Is AbstractMercilessly? good or bad? ItDepends. When abstractions make things clearer or more maintainable, they can be good; when they "leak" (deviate sufficiently from messy reality), they can be bad. JoelSpolsky has an interesting essay on this at http://www.joelonsoftware.com/articles/LeakyAbstractions.html.

It boils down to this: All non-trivial abstractions, to some degree, are leaky. In other words, an abstraction is a model of reality; because it is a model, it doesn't exactly map to reality, and that impedance mismatch can cause problems. Joel isn't by any means the first person to notice this, of course: the aphorisms "TheMapIsNotTheTerritory" and "All models lie; some are useful" are equivalent forms.

I have encountered cases where the DuplicationRefactoringThreshold was set too low. Around 4 is about where I put it at now. In the past when I tried 2, things often got ugly, resulting in PrematureAbstraction.


The following used to be listed as AbstractionDelusion:

A friend of mine 'suffers' from manically raising the abstraction level of everything he works on to a level, where he never really finishes. Its not like BigDesignUpFront. Its rather, that while he works on something, he sees, that something can be generalized or improved and works on that. When it is done he either returns to the original project - only to dive into the next sub problem - or more often he discovers, that his current project can be improved even further. And he likes doing so.

I admit, that I can understand him and that I sometimes do the same. I think even, that many of us are dissatisfied with our tools and would like to improve them.

But to get anything real done, one has to accept the shortcomings - at least for a while. One should complete the main line and then refactor one sub-part of it after the other. Otherwise one can just too easily builds one own PrivateLanguage, which may be satisfying, but not useful at all.

Not everyone, that applies abstraction suffers from abstraction delusion. This would be like saying that a mathematician sees mathematics in everything ... and that this is somehow a bad thing.
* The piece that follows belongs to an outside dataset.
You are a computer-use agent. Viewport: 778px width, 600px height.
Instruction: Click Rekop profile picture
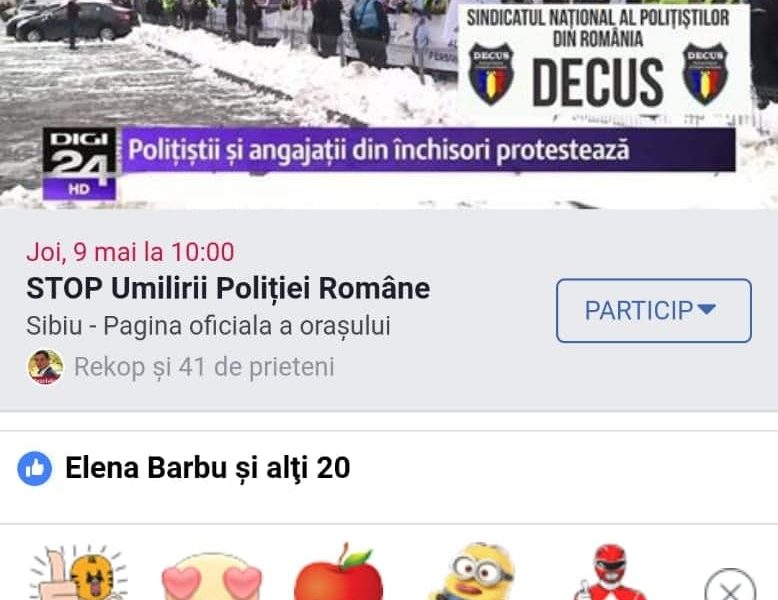45,367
I disagree with the word "delusion". Nowhere above do you describe a delusion, you're talking about the value of getting things finished rather than further abstracting and perfecting endlessly without finishing anything.

As you briefly point out, also, there is a tradeoff between accepting shortcomings in order to get things done versus being sufficiently motivated by dissatisfaction to tackle the difficult problem of figuring out better approaches.


Abstractions are formed as a recognition of similarities. They become concrete and defined examples when they are formed within a context.